Carmel

17 avril 1890 – Troyes bis

 

Ma Révérende et très honorée Mère,

C'est en embrassant avec une humble soumission la Croix, qu'il a plu à Dieu de nous imposer, que nous venons vous demander encore les suffrages de notre saint Ordre, pour le repos de l'âme de notre chère Soeur Caroline, Isabelle des Anges, professe de notre Communauté, âgée de soixante-sept ans six mois, et de religion quarante ans quatre mois.
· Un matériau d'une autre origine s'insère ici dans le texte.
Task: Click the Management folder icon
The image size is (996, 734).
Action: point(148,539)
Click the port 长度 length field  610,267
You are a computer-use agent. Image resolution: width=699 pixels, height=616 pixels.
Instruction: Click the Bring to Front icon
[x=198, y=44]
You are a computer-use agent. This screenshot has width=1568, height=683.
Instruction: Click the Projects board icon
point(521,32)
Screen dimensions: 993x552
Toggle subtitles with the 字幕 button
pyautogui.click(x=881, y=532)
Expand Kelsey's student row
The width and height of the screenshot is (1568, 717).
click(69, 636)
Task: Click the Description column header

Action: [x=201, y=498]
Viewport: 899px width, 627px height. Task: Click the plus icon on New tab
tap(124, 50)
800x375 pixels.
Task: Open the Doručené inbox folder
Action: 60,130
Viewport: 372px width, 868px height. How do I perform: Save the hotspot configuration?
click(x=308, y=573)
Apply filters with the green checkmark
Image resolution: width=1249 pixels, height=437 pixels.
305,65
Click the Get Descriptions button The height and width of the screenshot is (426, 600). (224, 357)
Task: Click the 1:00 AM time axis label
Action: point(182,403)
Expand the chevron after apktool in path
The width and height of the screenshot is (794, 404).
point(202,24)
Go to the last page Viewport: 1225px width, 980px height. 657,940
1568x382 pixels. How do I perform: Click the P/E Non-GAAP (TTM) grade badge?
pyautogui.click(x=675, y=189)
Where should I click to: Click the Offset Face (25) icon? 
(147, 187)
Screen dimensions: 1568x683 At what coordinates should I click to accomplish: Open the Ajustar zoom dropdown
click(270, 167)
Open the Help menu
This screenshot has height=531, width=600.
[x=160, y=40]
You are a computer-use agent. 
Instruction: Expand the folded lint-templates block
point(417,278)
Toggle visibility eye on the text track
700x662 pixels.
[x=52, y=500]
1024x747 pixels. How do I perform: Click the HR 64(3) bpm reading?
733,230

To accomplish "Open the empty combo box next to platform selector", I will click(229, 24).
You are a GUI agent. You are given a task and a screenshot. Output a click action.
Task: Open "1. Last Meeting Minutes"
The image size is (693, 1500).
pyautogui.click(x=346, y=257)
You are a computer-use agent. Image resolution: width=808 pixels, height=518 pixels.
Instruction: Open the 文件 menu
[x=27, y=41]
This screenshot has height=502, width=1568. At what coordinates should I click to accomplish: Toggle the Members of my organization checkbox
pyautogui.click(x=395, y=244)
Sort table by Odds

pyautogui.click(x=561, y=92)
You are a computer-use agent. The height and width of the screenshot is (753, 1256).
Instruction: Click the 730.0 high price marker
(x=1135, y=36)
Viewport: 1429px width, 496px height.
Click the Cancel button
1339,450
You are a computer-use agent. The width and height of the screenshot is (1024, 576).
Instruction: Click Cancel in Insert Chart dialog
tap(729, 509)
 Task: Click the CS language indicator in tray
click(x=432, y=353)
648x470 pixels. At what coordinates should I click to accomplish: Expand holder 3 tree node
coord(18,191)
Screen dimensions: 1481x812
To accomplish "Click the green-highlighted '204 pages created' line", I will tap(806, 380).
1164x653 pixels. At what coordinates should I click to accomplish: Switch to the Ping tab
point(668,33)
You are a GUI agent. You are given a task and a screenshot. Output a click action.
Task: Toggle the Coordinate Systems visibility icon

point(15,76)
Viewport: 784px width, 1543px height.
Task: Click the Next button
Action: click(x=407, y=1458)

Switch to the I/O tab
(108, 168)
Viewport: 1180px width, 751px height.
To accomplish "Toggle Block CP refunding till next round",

 Née à Riel-les-Eaux, au diocèse de Dijon, notre regrettée Soeur, puisa dans les exemples et les leçons de son digne Père et de sa bonne Mère, tous deux chrétiens pratiquants, le germe de la solide piété, dont,elle ne s'est jamais démentie; l'avant-dernière des quatre filles, qui furent toujours la consolation de ses honorables parents, Caroline montra dès son bas âge, un attrait marqué pour tout ce qui touchait le culte divin; un goût particulier pour s'occuper du soin de l'Eglise de son village; parer les autels, spécialement celui de la Très Sainte Vierge, à laquelle son coeur d'enfant avait déjà une tendre dévotion, étaient ses plus doux délassements, l'objet de ses désirs. Ces heureuses dispositions qui n'échappèrent pas au zélé Curé de la paroisse, lui méritèrent le privilège d'en être choisie pour sacristine ; Caroline reçut avec bonheur la pieuse mission qui lui était confiée, et s'en acquitta avec une exactitude persévérante jusqu'à son entrée en religion. Elle trouvait avec ses soeurs au foyer domestique, les joies pures de la famille qui sait rendre à Dieu ce qui lui appartient, en s'acquittant avec la même fidélité de ses devoirs envers le prochain; aussi tous jouissaient de l'estime générale ! Mais hélas ! la félicité d'ici-bas, n'est jamais que de courte durée ! la mort, en frappant l'excellente mère, laissa quatre orphelines, dont l'aînée seule était établie.  Secondé par ses enfants, le Père désolé pût continuer de faire valoir son bien ; un peu plus tard, sa seconde fille fût mariée à un honnête cultivateur.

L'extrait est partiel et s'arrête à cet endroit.